Given records:
------

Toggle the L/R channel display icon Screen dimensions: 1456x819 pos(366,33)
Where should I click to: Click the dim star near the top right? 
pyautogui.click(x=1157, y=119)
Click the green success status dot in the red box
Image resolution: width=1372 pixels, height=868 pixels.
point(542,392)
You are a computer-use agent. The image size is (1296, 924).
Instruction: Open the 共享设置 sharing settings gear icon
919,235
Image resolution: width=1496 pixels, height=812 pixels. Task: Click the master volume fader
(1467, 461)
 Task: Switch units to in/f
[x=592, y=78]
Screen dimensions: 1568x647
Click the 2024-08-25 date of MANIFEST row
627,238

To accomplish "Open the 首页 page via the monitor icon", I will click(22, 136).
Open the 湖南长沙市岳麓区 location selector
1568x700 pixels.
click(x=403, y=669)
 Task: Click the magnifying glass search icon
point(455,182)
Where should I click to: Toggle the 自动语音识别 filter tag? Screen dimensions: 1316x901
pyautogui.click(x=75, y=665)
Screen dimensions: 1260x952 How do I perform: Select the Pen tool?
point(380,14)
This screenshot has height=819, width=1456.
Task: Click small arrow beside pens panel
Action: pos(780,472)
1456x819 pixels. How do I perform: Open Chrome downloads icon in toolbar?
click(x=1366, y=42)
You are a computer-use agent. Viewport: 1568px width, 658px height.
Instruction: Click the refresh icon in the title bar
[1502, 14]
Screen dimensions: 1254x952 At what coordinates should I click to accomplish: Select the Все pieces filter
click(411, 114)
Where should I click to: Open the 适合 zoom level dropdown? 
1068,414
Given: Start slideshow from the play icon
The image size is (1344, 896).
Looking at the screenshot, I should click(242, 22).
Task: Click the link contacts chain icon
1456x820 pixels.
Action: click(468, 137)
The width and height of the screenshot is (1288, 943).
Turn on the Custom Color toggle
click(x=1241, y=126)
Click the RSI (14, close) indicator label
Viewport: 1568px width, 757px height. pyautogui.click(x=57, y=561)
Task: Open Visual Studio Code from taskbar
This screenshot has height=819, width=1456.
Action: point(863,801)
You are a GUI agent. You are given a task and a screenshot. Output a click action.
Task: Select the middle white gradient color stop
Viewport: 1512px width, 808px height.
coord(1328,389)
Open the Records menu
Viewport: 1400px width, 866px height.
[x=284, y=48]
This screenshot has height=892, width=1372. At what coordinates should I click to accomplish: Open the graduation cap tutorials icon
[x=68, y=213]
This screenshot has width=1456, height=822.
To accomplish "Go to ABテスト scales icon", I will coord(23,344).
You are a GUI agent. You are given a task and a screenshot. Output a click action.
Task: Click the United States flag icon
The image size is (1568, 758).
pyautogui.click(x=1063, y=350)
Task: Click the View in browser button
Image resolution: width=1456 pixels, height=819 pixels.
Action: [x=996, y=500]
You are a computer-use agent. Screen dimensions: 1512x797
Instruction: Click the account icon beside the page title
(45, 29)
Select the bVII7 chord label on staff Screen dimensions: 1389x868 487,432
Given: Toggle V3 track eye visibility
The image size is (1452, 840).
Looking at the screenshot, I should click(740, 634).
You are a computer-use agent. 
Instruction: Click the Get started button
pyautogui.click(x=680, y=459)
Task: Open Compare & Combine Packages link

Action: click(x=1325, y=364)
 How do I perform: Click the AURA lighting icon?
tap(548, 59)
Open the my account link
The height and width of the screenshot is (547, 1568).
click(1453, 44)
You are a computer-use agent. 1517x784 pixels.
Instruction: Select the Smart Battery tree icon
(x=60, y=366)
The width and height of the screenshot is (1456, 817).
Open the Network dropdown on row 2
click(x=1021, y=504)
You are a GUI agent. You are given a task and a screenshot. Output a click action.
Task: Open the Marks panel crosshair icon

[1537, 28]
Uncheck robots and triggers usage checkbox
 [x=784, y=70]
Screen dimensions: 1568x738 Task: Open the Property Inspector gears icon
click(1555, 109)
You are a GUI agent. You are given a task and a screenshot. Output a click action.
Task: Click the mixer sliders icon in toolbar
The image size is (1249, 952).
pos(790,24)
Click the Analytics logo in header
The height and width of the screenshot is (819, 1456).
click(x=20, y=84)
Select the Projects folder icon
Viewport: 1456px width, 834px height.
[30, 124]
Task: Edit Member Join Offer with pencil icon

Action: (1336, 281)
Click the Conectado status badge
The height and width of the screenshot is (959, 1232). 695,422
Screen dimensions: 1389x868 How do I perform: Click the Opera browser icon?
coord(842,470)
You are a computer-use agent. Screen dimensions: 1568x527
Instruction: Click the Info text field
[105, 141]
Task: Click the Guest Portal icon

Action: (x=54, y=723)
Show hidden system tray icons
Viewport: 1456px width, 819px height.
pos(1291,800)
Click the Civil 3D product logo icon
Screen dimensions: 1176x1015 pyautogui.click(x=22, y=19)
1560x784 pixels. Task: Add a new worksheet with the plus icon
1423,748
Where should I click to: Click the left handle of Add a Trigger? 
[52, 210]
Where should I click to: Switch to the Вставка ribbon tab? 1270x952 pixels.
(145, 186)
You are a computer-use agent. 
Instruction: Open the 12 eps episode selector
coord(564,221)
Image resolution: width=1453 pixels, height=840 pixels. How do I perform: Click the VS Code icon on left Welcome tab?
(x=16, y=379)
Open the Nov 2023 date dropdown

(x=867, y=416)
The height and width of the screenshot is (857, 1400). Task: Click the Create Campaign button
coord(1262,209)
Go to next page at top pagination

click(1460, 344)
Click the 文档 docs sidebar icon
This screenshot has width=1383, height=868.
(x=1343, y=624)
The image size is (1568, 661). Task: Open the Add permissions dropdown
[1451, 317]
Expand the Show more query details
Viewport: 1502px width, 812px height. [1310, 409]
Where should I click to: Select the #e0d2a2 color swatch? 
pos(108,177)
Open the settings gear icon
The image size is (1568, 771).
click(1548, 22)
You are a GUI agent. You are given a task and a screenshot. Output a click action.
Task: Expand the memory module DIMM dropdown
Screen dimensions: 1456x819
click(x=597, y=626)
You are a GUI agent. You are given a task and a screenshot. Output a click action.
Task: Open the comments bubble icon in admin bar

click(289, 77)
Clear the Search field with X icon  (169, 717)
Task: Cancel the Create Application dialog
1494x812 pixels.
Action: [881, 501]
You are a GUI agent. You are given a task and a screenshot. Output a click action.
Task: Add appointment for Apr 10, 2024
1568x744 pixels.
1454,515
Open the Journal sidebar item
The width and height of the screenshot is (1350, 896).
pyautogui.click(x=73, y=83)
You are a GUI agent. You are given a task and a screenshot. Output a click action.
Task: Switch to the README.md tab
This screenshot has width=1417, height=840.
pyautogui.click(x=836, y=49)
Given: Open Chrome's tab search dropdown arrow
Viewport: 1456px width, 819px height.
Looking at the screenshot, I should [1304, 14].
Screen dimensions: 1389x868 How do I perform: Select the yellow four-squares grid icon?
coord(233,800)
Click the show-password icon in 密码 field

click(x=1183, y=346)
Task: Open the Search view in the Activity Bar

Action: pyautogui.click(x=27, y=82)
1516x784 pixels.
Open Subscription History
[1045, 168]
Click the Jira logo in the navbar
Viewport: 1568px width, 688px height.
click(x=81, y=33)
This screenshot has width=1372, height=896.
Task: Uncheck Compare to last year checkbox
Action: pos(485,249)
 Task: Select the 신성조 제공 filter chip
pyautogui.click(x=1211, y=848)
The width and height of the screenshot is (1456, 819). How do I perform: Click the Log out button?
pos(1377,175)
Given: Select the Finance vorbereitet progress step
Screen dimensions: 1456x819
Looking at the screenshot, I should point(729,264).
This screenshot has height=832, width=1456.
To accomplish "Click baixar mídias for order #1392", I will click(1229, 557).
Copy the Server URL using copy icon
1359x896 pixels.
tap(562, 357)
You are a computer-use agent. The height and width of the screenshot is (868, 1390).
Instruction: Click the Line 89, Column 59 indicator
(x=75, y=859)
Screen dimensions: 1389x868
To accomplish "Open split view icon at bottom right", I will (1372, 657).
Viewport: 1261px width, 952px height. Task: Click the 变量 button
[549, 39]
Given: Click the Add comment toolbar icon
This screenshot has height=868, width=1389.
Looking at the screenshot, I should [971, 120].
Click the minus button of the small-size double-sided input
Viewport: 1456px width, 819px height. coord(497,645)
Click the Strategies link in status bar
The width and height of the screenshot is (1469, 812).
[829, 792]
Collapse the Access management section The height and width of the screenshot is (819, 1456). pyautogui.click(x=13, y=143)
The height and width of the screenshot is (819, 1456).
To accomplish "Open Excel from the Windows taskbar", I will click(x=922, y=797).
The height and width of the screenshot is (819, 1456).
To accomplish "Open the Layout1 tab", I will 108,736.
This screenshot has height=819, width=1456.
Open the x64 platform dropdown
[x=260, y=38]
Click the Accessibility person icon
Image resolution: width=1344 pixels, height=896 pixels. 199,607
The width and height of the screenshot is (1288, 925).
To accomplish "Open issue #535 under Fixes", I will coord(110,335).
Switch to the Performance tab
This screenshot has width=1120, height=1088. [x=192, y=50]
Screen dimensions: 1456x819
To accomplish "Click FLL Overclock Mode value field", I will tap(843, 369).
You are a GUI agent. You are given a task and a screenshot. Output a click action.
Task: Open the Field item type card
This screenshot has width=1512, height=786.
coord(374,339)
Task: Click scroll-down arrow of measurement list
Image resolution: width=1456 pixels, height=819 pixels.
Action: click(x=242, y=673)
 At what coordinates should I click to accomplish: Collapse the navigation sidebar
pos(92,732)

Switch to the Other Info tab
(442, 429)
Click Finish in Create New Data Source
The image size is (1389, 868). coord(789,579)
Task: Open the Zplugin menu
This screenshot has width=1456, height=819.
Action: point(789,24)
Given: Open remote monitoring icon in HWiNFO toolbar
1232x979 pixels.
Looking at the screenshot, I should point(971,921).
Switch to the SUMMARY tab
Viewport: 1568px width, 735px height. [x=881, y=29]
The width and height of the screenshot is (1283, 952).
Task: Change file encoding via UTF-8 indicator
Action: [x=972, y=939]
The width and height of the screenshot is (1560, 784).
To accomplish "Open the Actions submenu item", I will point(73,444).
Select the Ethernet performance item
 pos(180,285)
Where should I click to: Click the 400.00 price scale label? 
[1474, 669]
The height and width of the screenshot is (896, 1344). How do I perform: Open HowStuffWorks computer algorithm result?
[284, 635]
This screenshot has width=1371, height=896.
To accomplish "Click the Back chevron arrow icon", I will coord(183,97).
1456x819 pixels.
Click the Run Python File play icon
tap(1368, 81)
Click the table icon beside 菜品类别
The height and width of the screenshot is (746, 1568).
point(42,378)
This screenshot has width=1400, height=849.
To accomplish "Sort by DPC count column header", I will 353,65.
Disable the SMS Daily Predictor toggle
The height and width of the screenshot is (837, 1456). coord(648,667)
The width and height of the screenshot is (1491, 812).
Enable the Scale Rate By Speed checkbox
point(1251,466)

------

Work to be completed:
Whenever a line in the records contains the word "from", copy that line.

Final answer:
Given: Start slideshow from the play icon
Task: Open Visual Studio Code from taskbar
To accomplish "Open Excel from the Windows taskbar", I will click(x=922, y=797).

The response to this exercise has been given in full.